• SELECTED PASSAGE:
+++

Joe Waldman is saying goodbye to corn after yet another hot and dry summer convinced the Kansas farmer that rainfall won't be there when he needs it anymore.

"I finally just said 'uncle,' " said Waldman, 52, surveying his stunted crop about 100 miles north of Dodge City. Instead, he will expand sorghum, which requires less rain, let some fields remain fallow and restrict corn to irrigated fields.

While U.S. farmers planted the most corn this year since 1937, growers in Kansas sowed the fewest acres in three years, instead turning to less thirsty crops such as wheat, sorghum and even triticale, a wheat/rye mix popular in Poland. Meanwhile, corn acreage in Manitoba, about 700 miles north of Kansas, has nearly doubled over the past decade as Canadian farmers react to weather changes and higher prices.

Shifts such as these reflect a view among food producers that this summer's drought in the United States -- the worst in half a century -- isn't a random disaster. It's a glimpse of a future altered by climate change that will affect worldwide production.

"These changes are happening faster than plants can adapt, so we will see substantial impacts on global growing patterns," said Axel Schmidt, a former senior scientist for the International Center for Tropical Agriculture now with Catholic Relief Services.

While there still is debate about how human activity is altering the climate, agriculture is already adapting to shifting weather patterns.

Agribusiness giant Cargill Inc. is investing in northern U.S. facilities, anticipating increased grain production in that part of the country, said Greg Page, CEO of the Minnetonka-based company.

"The number of rail cars, the number of silos, the amount of loading capacity" all change, Page said in an interview. "You can see capital go to where there is the ability to produce more tons per acre."

Wheat was the only choice

Losses in some areas will mean gains in others, Page said. A native of Bottineau, a small town on North Dakota's border with Canada, Page said that when he was in high school in the 1960s, "you could grow wheat -- or wheat. That was it.

"You go to that very same place today -- they can grow soybeans, they can grow canola, they can grow corn, they can grow field peas and export them to India. A lot of that has been to do with the fact that they have six, eight days more of frost-free weather."

For the most part, the country's midsection will remain the nation's Corn Belt, said Jerry Rowe, manager of the Heritage Grain Cooperative in Dalton City, Ill., traditionally the second-biggest corn-producing state.

"I don't have a place to store pinto beans, OK?" said Rowe, who has managed his community's grain elevator for 25 years. "This is corn and soybean ground. The reason someone else is more diverse is because there's more money in being diverse. It's all economics."

Still, the hotter, drier weather pattern may change crop rotations even in the heart of the Corn Belt. "Wheat acres will be very high" next year, said Tabitha Craig, who sells crop insurance in New Hartford, Mo.

Climate change will probably push corn-growing regions north while making alternatives to the grain more important elsewhere, said John Soper, vice president of crop genetics research and development for Pioneer, the seed division of DuPont Co.

The company is developing new varieties of corn while boosting research in sorghum and other crops that don't need irrigation, he said.

Still, fighting drought with better seeds and new trade sources only mitigates the effects of climate change, said Roger Beachy, a plant biology professor at Washington University in St. Louis. New crops -- and new markets for those crops -- will be needed to ease what will be a wrenching transition for some farmers and consumers, he said.

"We need to use biodiversity and crop varieties to our advantage," said Beachy. "Can a farmer make as much money raising chickpeas as corn? You have to create value for the farmer. We need to get the scientists and the economists talking to one another about this."

+++

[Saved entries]
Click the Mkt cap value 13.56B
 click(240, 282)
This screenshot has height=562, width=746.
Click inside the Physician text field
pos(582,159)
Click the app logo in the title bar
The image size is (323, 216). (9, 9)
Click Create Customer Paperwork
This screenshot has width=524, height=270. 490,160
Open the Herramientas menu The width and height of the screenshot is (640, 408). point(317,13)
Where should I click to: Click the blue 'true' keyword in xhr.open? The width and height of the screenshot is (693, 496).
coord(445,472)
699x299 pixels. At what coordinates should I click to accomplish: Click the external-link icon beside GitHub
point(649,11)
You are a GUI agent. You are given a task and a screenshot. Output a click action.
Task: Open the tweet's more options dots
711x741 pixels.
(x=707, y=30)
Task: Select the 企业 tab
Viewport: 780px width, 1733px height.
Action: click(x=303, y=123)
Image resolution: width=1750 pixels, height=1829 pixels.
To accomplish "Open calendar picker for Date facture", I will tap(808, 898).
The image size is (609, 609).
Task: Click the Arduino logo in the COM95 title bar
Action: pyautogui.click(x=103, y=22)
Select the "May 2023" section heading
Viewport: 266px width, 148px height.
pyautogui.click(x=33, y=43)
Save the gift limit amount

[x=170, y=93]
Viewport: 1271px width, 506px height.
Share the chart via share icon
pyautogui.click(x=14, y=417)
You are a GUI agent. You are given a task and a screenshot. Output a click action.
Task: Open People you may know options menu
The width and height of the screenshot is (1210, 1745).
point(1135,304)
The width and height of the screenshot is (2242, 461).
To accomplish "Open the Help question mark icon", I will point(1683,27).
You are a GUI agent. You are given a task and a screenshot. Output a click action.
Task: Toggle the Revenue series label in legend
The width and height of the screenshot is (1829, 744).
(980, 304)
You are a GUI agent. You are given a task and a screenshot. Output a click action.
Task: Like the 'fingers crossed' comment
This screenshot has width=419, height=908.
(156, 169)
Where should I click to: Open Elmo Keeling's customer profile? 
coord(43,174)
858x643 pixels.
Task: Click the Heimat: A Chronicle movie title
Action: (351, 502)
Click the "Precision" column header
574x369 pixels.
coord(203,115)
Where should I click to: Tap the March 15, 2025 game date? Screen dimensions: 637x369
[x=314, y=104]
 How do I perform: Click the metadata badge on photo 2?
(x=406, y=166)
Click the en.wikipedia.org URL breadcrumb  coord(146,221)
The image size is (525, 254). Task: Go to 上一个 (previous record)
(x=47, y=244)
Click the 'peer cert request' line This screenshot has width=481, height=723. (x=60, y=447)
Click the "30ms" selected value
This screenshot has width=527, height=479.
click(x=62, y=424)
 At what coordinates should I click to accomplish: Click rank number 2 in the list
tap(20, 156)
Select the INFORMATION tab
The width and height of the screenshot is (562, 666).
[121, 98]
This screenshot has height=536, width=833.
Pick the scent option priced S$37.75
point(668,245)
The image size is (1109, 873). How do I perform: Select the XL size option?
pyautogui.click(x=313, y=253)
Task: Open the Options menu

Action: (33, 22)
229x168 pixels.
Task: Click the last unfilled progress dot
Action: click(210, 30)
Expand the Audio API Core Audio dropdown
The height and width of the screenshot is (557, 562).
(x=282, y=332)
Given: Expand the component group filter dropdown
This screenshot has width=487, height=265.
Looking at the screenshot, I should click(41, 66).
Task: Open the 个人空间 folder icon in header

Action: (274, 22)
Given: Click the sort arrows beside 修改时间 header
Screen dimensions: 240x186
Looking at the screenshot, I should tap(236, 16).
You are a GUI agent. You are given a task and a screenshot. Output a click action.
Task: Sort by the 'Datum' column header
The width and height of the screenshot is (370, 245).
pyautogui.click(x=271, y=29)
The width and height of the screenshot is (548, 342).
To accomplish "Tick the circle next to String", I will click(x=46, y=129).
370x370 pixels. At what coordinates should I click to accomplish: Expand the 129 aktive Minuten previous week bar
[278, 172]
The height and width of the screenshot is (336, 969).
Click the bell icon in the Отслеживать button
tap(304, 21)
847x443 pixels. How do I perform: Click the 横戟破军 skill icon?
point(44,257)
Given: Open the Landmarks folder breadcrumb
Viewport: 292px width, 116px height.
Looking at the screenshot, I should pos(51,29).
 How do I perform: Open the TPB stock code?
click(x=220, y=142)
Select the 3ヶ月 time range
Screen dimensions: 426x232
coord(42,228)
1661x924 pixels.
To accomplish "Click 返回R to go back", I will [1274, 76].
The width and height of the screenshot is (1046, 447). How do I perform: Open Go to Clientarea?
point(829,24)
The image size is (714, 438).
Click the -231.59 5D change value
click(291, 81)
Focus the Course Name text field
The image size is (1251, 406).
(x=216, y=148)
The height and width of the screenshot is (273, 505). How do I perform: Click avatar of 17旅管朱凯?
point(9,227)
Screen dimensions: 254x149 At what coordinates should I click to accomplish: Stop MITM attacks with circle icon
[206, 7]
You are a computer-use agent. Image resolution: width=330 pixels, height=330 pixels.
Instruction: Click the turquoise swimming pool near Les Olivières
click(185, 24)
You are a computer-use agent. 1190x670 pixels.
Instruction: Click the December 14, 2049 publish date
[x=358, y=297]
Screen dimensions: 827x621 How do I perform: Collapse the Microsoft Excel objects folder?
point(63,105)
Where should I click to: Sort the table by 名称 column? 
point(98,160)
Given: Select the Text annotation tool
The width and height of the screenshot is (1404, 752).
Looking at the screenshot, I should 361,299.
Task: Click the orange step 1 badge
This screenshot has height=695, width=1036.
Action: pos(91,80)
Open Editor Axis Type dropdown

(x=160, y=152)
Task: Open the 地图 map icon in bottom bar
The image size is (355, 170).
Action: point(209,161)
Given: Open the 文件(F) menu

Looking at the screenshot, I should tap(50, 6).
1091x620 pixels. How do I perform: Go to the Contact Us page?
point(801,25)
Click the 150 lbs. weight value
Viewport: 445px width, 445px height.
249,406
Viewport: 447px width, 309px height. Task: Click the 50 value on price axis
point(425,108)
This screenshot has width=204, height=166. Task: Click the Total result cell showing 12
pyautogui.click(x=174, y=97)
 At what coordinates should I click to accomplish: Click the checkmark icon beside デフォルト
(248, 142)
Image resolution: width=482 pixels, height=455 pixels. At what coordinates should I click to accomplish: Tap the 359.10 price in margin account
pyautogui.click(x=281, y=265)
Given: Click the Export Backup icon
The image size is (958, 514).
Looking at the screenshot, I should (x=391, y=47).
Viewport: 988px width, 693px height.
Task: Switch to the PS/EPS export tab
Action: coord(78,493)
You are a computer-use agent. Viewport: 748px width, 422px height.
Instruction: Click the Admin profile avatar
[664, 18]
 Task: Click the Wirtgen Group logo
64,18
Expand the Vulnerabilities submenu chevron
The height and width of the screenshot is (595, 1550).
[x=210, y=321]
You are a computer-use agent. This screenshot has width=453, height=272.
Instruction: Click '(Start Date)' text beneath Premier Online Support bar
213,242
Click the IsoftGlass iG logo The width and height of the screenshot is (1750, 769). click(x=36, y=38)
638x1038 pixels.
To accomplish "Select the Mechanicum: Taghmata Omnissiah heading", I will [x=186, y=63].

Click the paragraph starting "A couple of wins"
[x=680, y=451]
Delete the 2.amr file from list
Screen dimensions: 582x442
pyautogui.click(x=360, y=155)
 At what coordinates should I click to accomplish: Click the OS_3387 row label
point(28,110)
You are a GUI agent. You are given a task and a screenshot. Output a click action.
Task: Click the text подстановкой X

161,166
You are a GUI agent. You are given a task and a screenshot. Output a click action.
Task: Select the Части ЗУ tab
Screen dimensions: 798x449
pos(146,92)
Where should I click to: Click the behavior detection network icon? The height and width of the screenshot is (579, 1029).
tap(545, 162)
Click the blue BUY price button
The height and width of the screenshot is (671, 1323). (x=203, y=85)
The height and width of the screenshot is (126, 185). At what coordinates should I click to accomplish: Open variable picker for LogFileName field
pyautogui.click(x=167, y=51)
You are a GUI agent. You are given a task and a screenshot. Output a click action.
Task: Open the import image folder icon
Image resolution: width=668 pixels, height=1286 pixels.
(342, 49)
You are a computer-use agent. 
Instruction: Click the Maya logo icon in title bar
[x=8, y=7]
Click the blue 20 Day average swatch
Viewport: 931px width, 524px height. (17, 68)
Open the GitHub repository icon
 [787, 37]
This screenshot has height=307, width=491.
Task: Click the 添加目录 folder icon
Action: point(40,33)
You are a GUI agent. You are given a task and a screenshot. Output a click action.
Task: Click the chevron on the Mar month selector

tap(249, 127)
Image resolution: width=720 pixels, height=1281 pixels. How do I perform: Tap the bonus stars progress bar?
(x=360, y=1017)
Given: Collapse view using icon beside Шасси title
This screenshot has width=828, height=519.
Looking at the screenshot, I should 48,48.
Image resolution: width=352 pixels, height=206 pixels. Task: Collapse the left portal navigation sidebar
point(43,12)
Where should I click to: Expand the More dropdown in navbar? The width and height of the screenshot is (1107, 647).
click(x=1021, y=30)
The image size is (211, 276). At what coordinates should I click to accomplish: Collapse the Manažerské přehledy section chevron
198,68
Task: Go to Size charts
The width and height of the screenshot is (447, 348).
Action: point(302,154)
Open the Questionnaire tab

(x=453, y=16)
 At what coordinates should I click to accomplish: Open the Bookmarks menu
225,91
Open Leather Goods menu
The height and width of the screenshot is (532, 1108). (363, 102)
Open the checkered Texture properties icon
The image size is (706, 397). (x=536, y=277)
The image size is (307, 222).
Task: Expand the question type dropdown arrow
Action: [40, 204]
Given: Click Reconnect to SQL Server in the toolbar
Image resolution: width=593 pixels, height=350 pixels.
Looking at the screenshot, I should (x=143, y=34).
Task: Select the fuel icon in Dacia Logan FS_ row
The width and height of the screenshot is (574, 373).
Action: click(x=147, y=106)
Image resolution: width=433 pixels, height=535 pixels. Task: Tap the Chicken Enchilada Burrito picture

+++

• EXPLORE THE MATERIAL:
A. In the crop-shift article, how many more frost-free days does Page say the area around his hometown now gets?
B. Say whether each statement agrees with the crop-shift article, answering yes or no and quoting the deciding words: (i) U.S. farmers planted more corn this year than in any year since 1937. (ii) Corn acreage in Manitoba has nearly tripled over the past decade. (iii) Jerry Rowe has managed his community's grain elevator for 25 years.
C. Reproduce everything in the crop-shift article from "Still, the hotter, drier" down to "of DuPont Co.".

• YOUR RESPONSES:
A. Six to eight more days.

B.
(i) Yes: "U.S. farmers planted the most corn this year since 1937"
(ii) No: "corn acreage in Manitoba, about 700 miles north of Kansas, has nearly doubled over the past decade"
(iii) Yes: "who has managed his community's grain elevator for 25 years"

C.
Still, the hotter, drier weather pattern may change crop rotations even in the heart of the Corn Belt. "Wheat acres will be very high" next year, said Tabitha Craig, who sells crop insurance in New Hartford, Mo.

Climate change will probably push corn-growing regions north while making alternatives to the grain more important elsewhere, said John Soper, vice president of crop genetics research and development for Pioneer, the seed division of DuPont Co.